Directions for this task: Comb through the entries for "height" and pull out each line that holds it.

Data to use:
****************

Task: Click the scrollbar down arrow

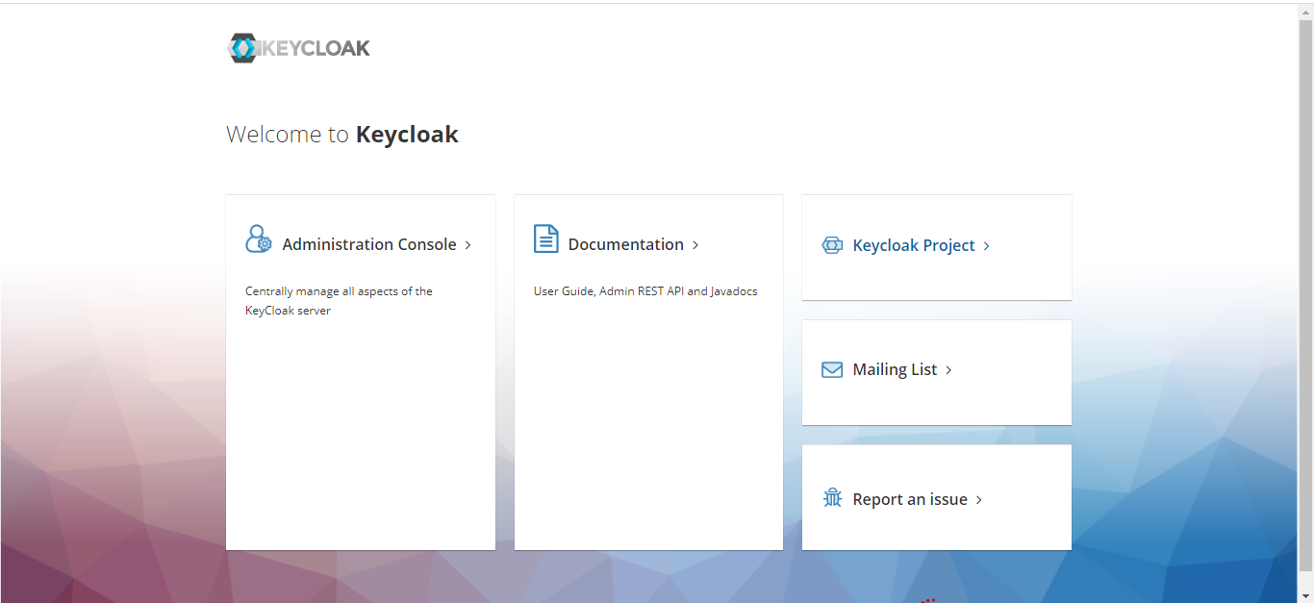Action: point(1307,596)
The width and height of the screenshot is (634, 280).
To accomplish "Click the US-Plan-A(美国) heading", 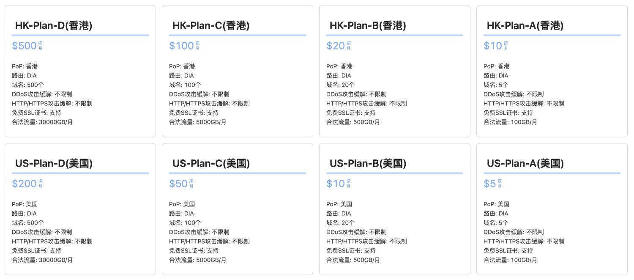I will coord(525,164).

****************

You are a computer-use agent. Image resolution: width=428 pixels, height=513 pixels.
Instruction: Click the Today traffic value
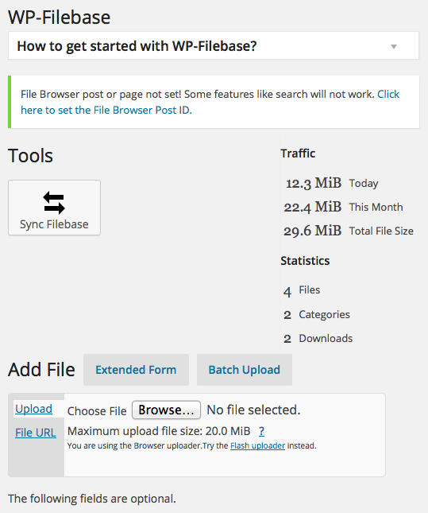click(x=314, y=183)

****************

Answer section:
The width and height of the screenshot is (634, 280).
You are a computer-use agent. Image resolution: width=428 pixels, height=513 pixels.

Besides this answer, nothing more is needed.